- _ASSIGNED TASK_
Give an exact transcription limited to the lines from the one with "Given: Click the" through the end of the entries, including both; no pictures belong in it.

___ DATA FOR THE TASK ___

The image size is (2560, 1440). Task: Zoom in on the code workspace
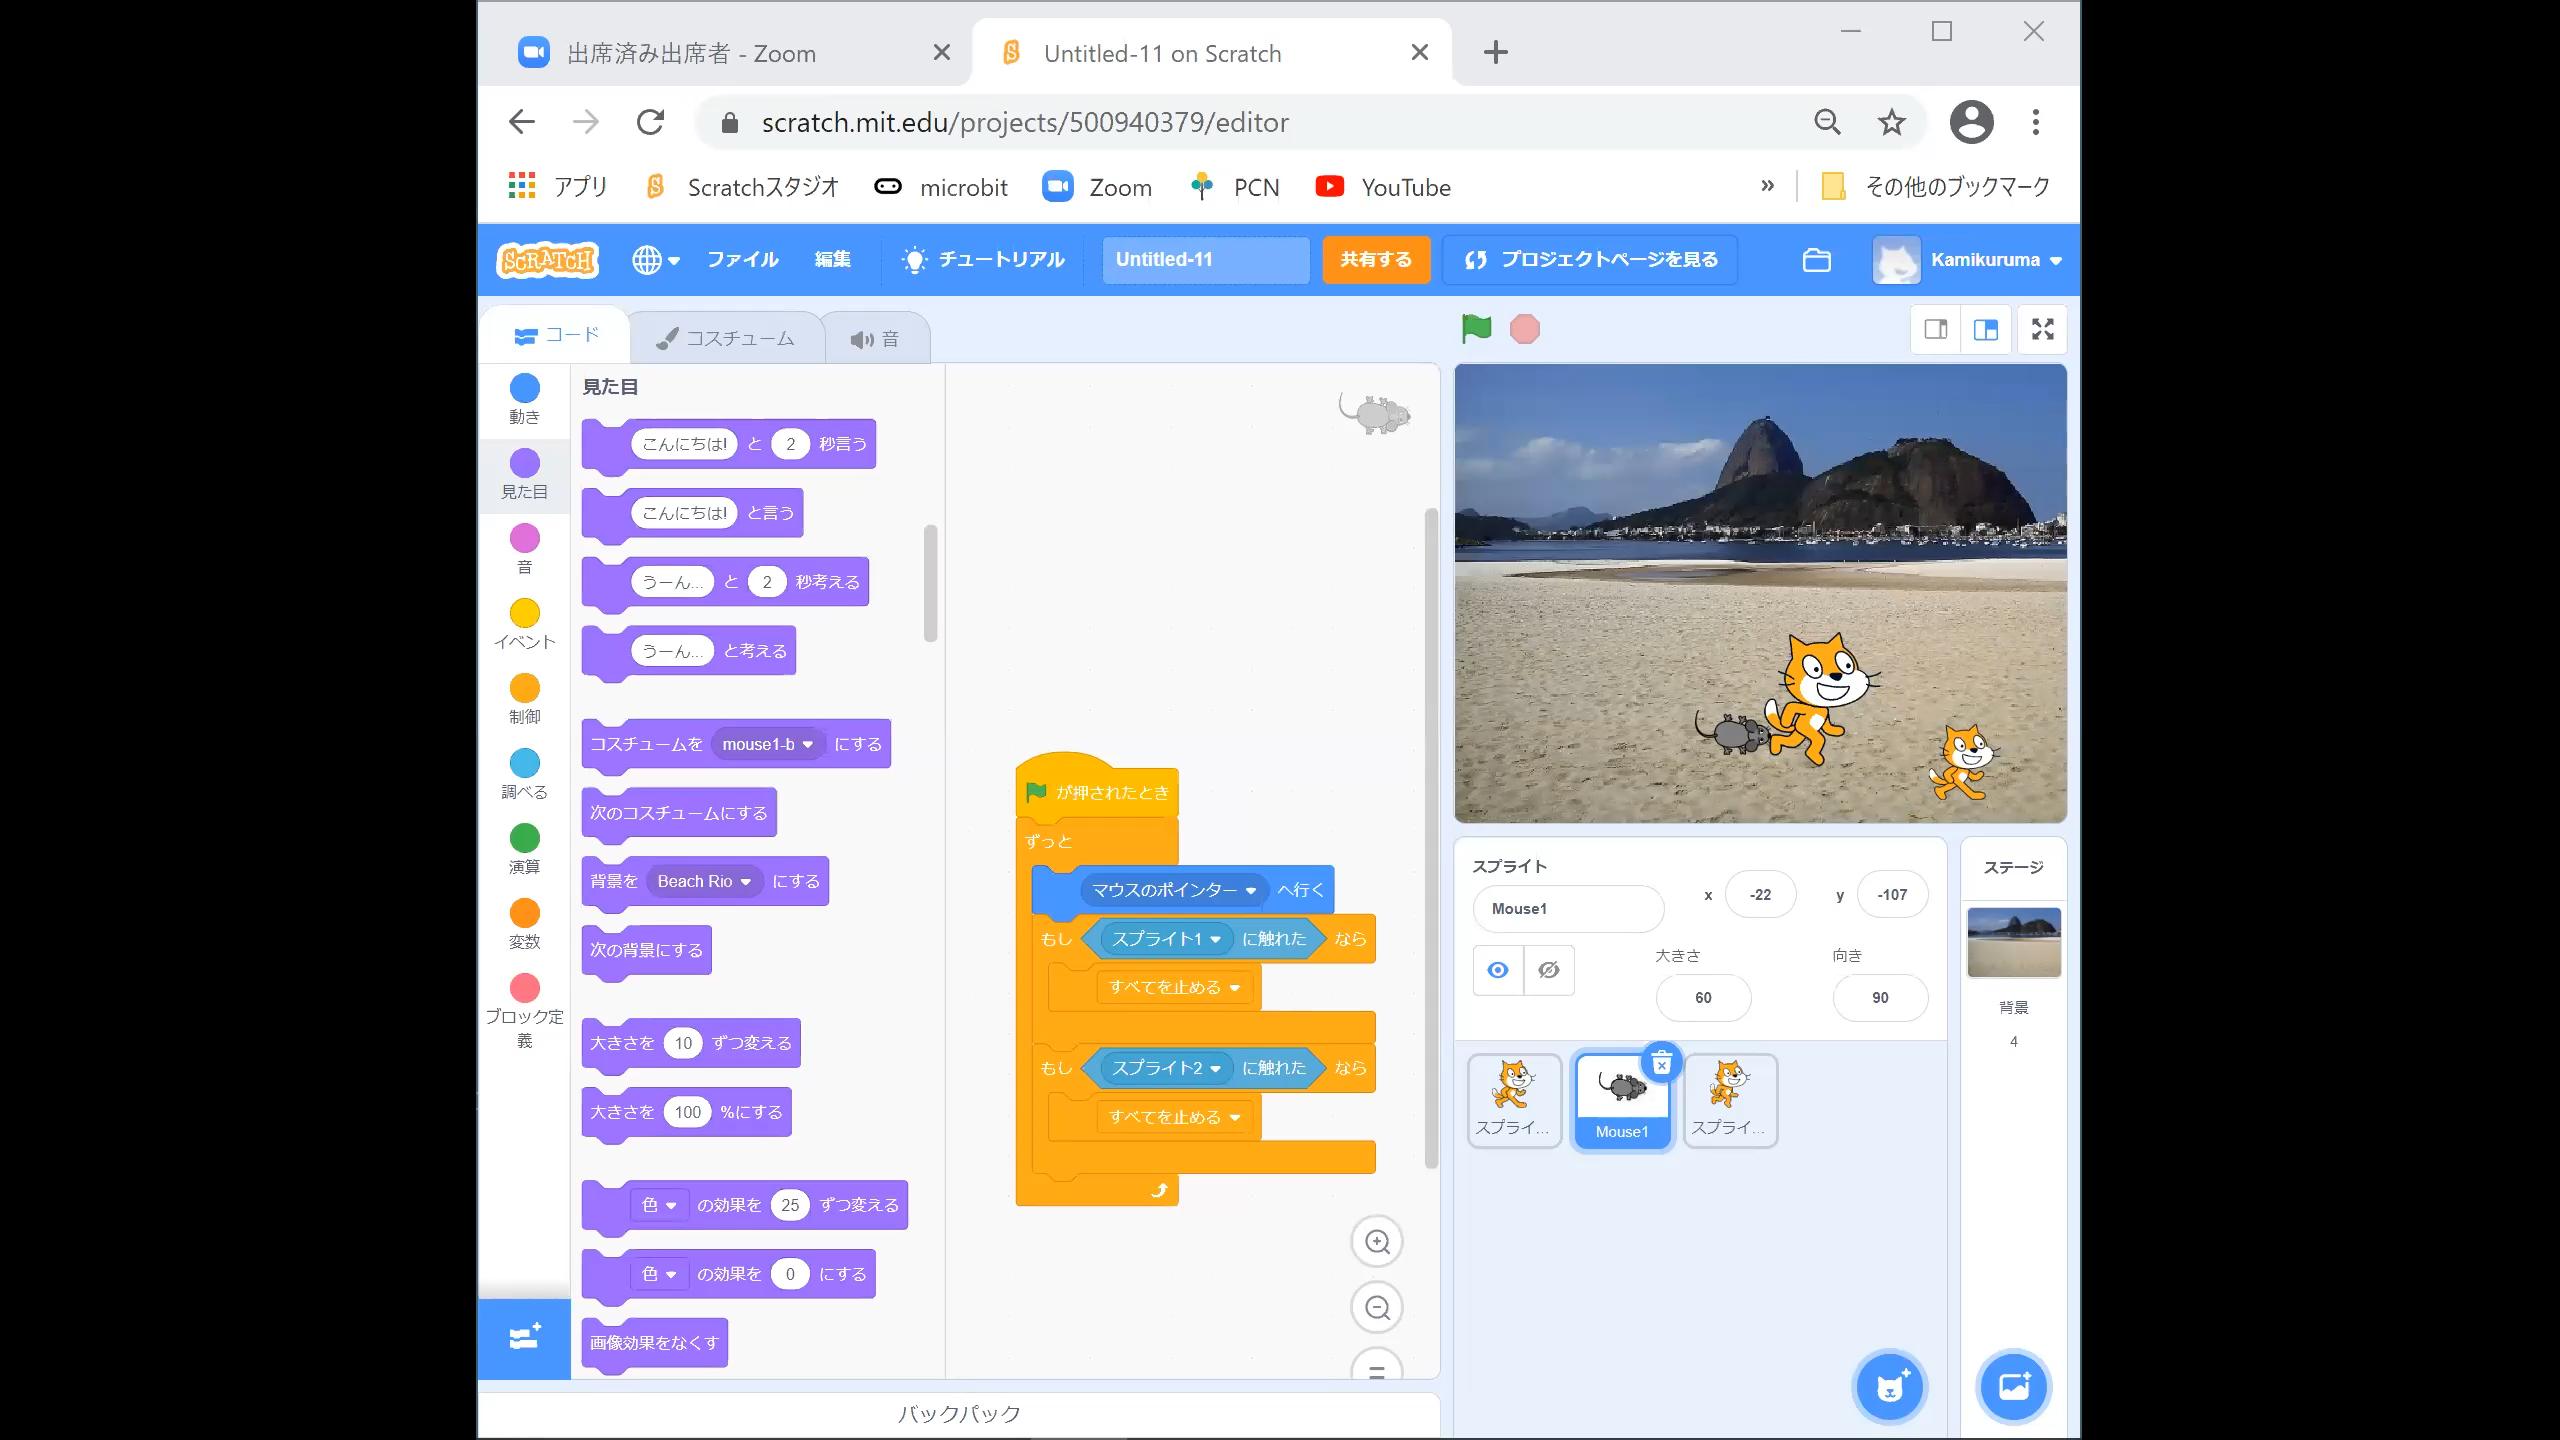point(1378,1242)
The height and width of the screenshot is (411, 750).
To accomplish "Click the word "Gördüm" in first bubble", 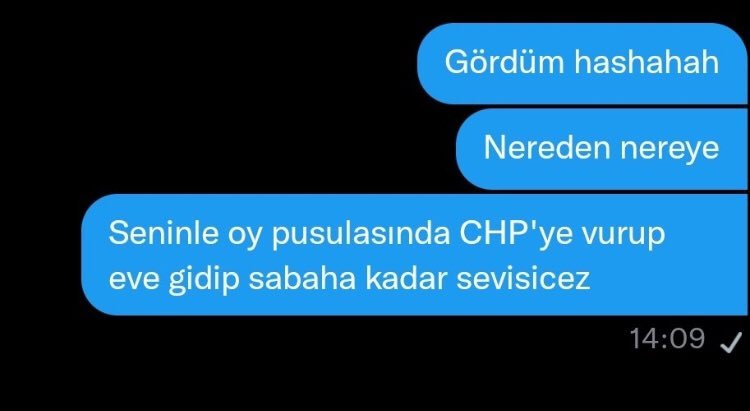I will tap(505, 62).
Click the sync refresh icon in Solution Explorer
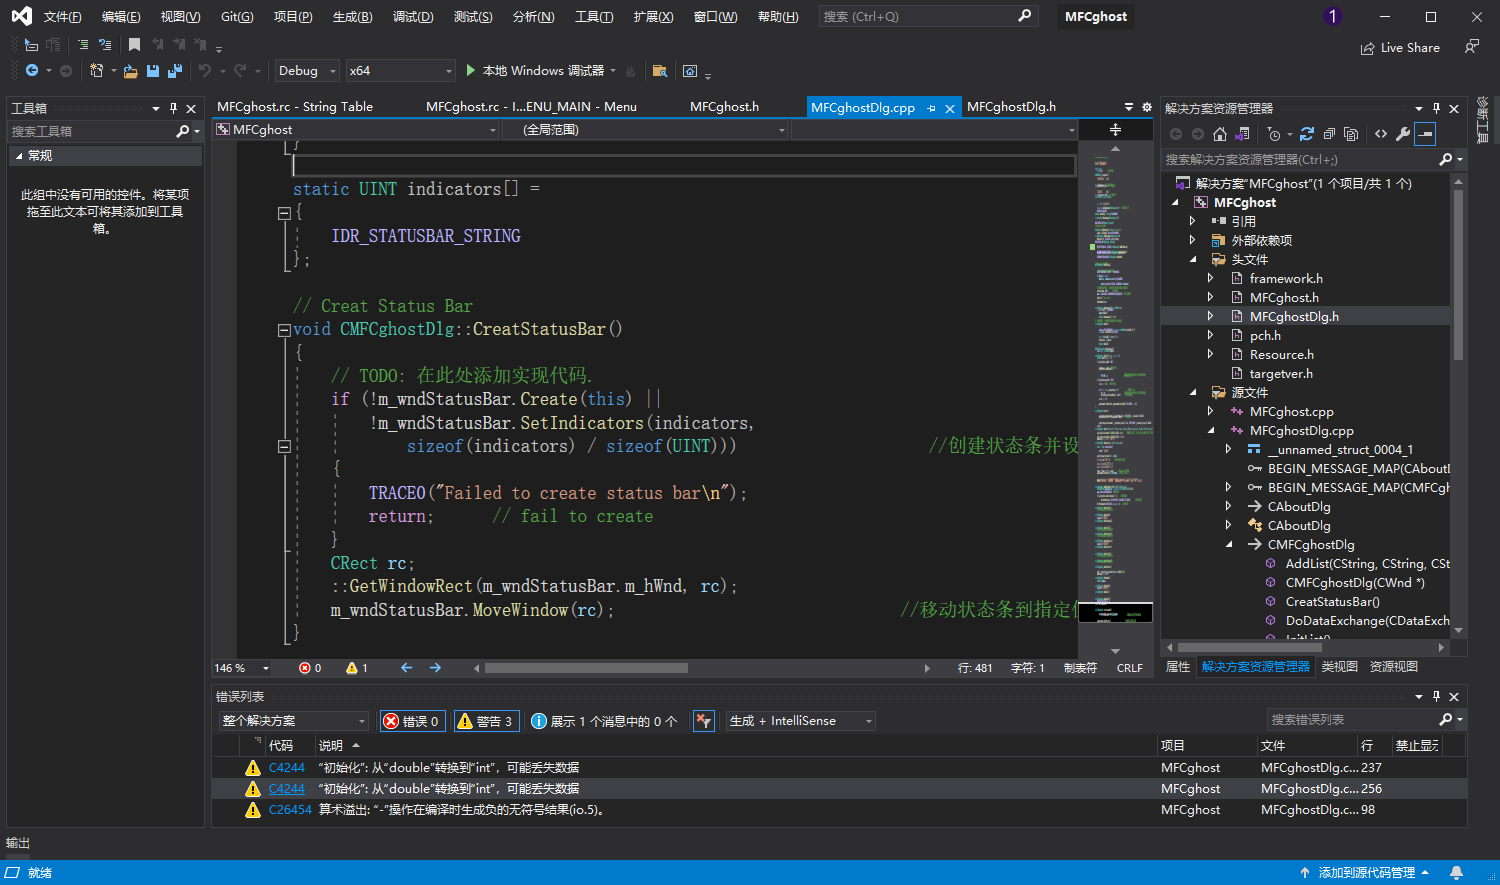Screen dimensions: 1500x885 point(1306,134)
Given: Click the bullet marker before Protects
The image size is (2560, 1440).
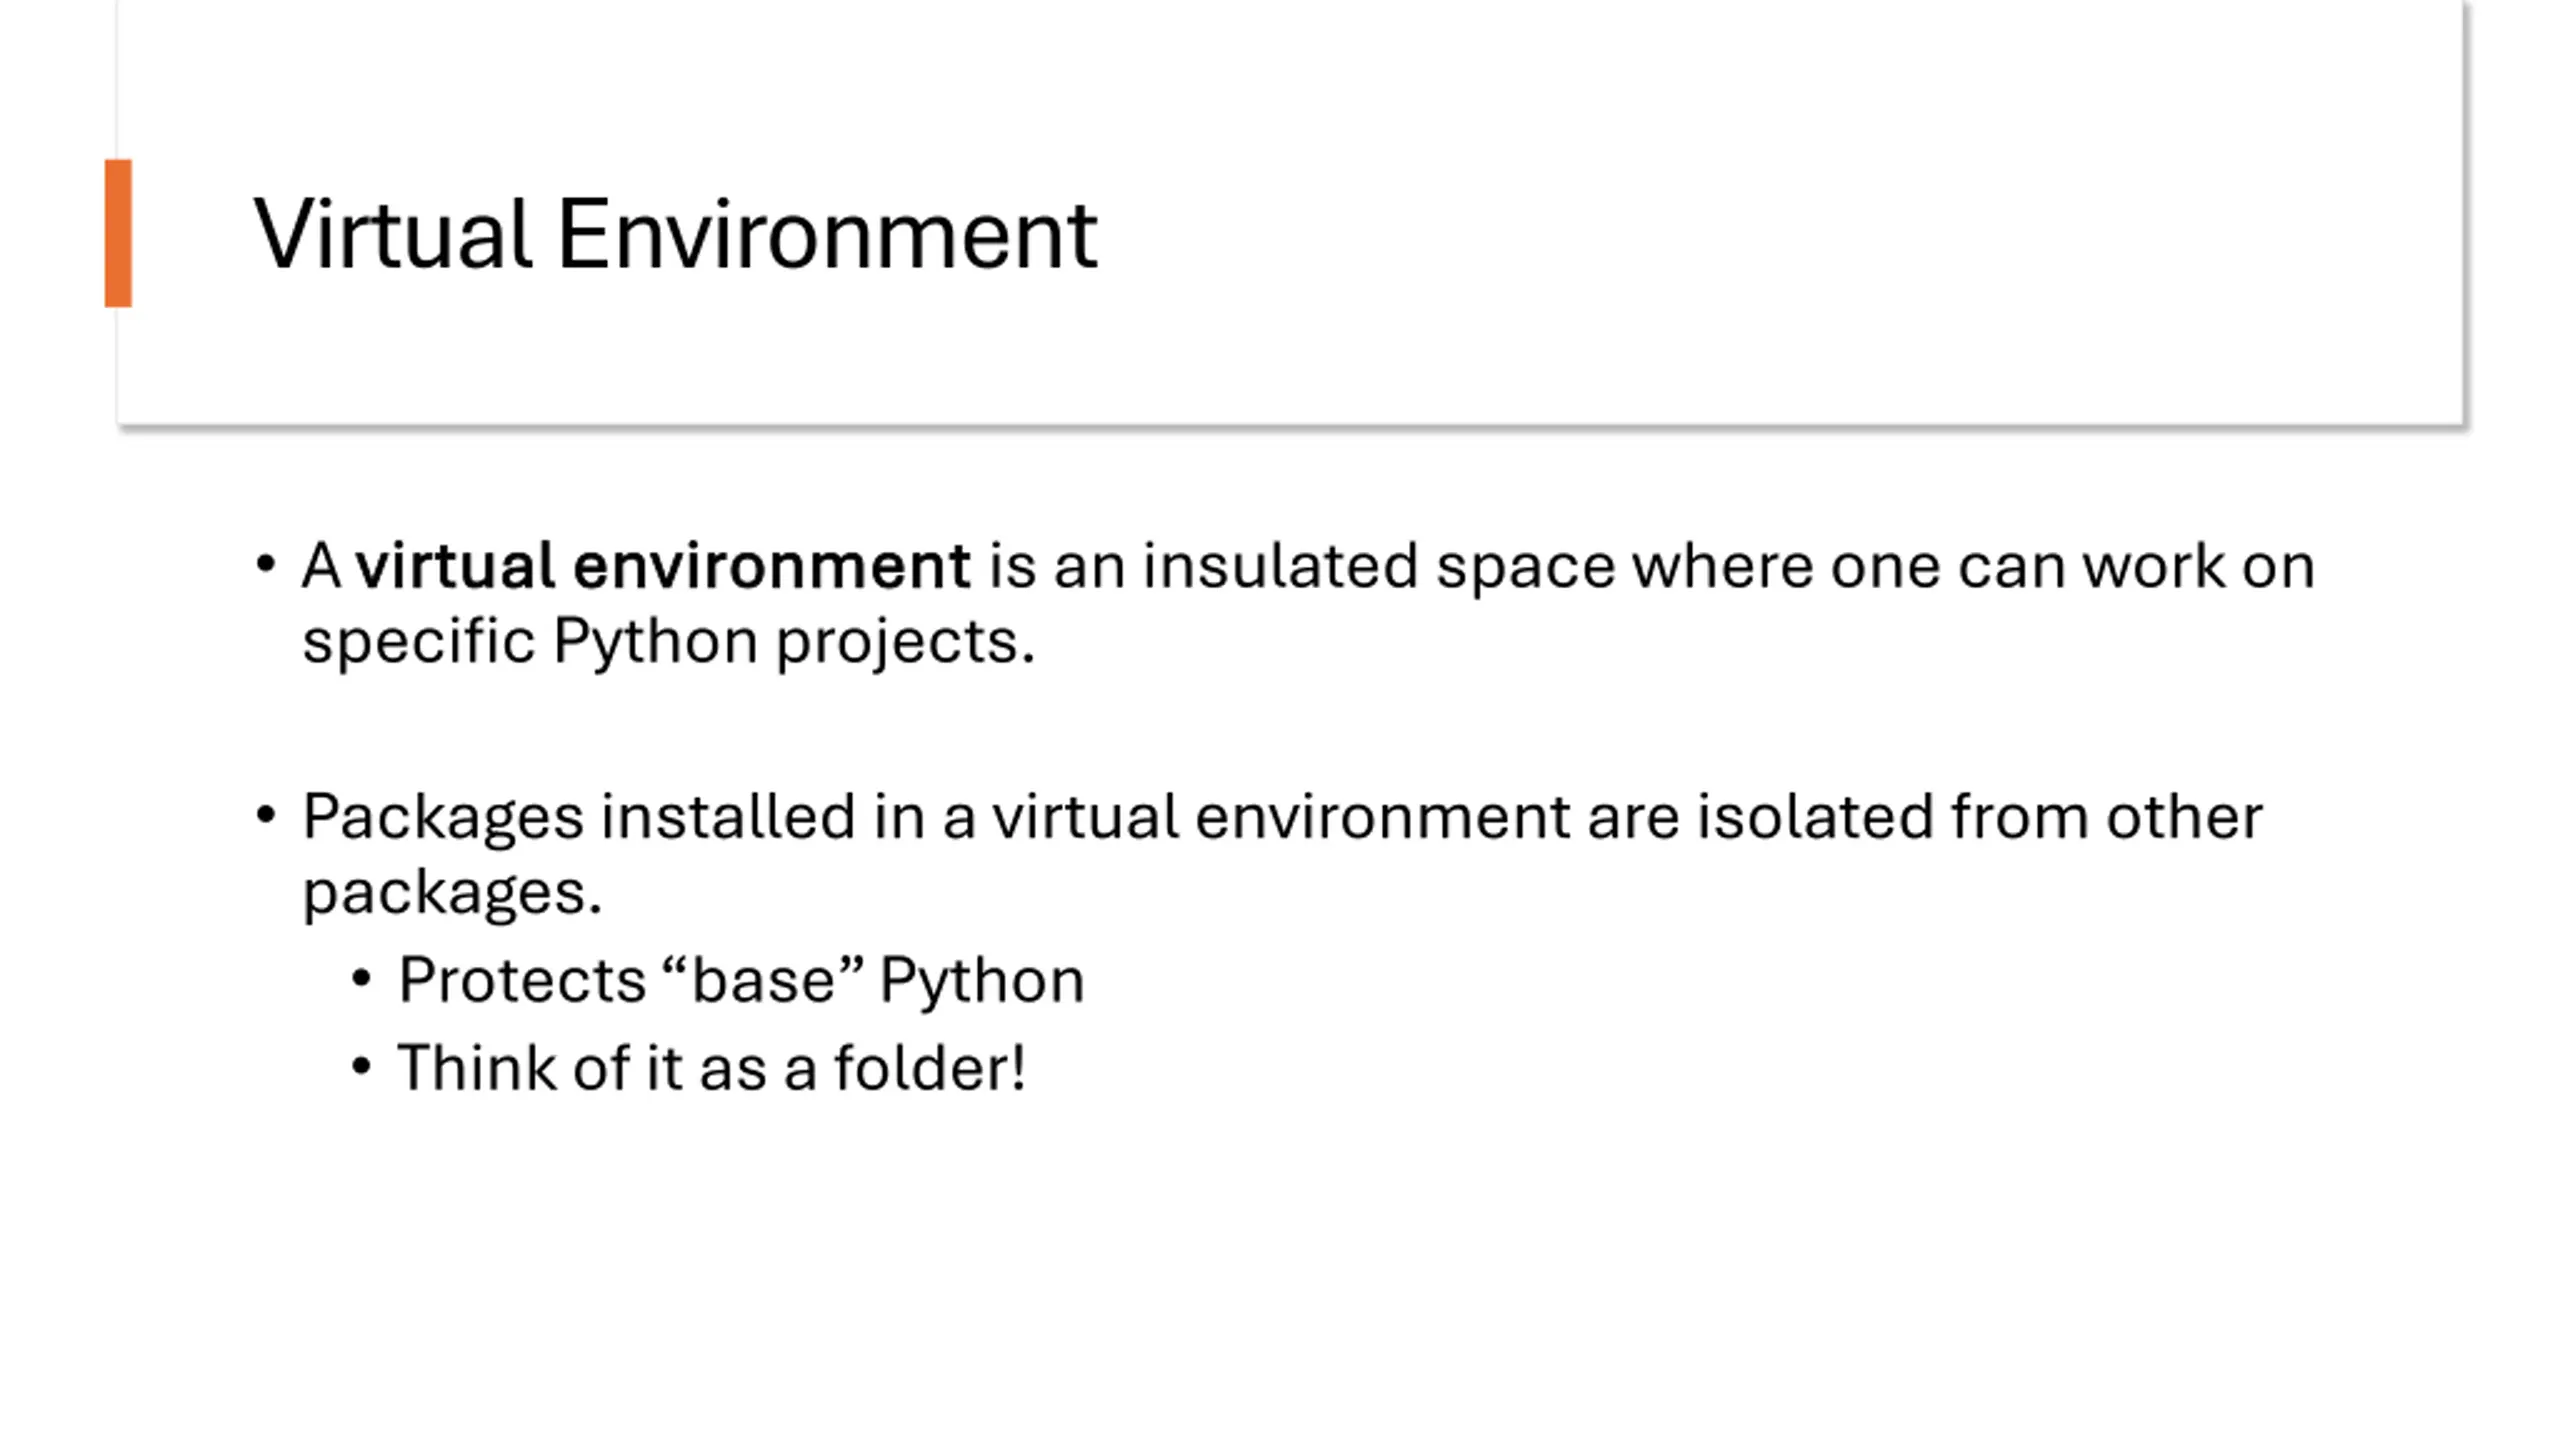Looking at the screenshot, I should tap(361, 979).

___

- _EXERCISE ANSWER_
Given: Click the bullet marker before Protects
The image size is (2560, 1440).
Looking at the screenshot, I should tap(361, 979).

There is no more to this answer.